The next day we explored in the area a little. We were looking for a travel guitar for him, he went and got a hair cut and I bought us sushi for lunch. We took our first photos together that day, so I must have been feeling much more comfortable. Both days of that weekend we spent in Melbourne city, mostly around St Kilda because that was where we had met and spent the one day up to now that we had ever had together at. We raveled in our shared nerdiness having a picnic and playing Pokémon, going for walks along chapel street, sharing more sushi and Lord of the Fries, listening to music and becoming a couple. There were still things to learn about each other, there still are. Many, many things.
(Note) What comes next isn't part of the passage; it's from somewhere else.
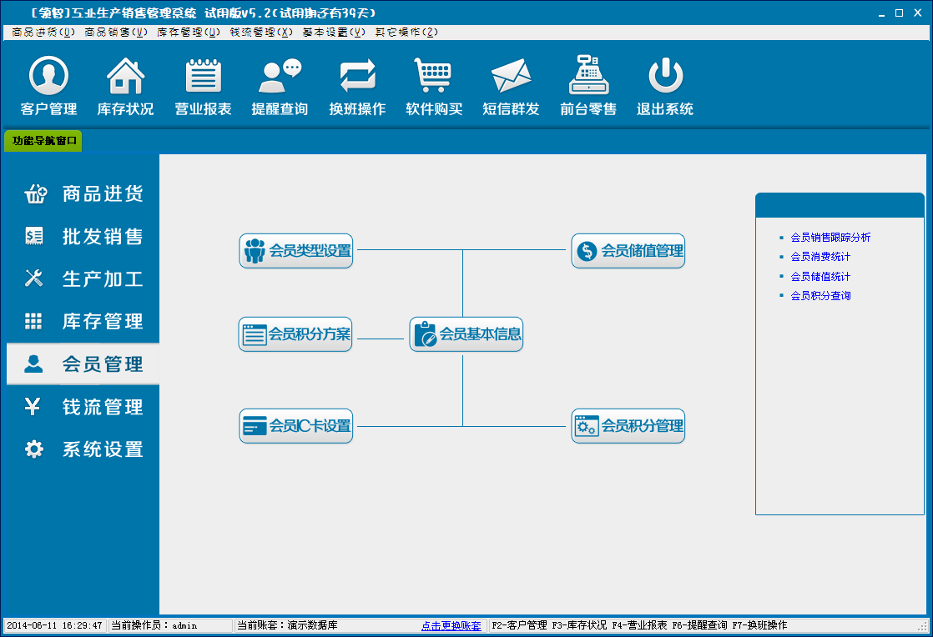Open 会员储值管理 module button
This screenshot has width=933, height=637.
coord(628,250)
As I am writing this it’s day number 25 we have spent together and so so much happened. Tod finished his job in Melbourne, we spent two long weekends at his parents’ farm which I want to write about in a separate post because it was so lovely, we shared huge pizzas, played Mario party, cooked together, moved Tod’s belongings back to his parents’, started planning our trip together, had our first little fights, went to the movies, and started making our List for Then become reality.
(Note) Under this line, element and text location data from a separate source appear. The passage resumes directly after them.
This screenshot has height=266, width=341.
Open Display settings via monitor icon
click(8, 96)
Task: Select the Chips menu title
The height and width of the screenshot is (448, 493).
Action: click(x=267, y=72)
Now we are in Malaysia, and I finally have a moment to write this while Tod is playing guitar. I think he is working on a new riff again. It makes me happy to hear him be creative and productive while I am doing the same. If you are reading this, you might not care much about these accounts. I write them mostly for myself. No matter what happens, I never want to forget any of this. But maybe you have been in a similar situation, maybe you were curious about that moment I had waited for for so long. People imagined it to be magical, fantastical and super exciting. But that’s a movie moment it seems to me. The reality was awkward, clumsy and scary, and I’m pretty glad it was. A moment like that is hard to stomach, but luckily we both still managed to eat a fried donut that day. There must always be time for the important things in life.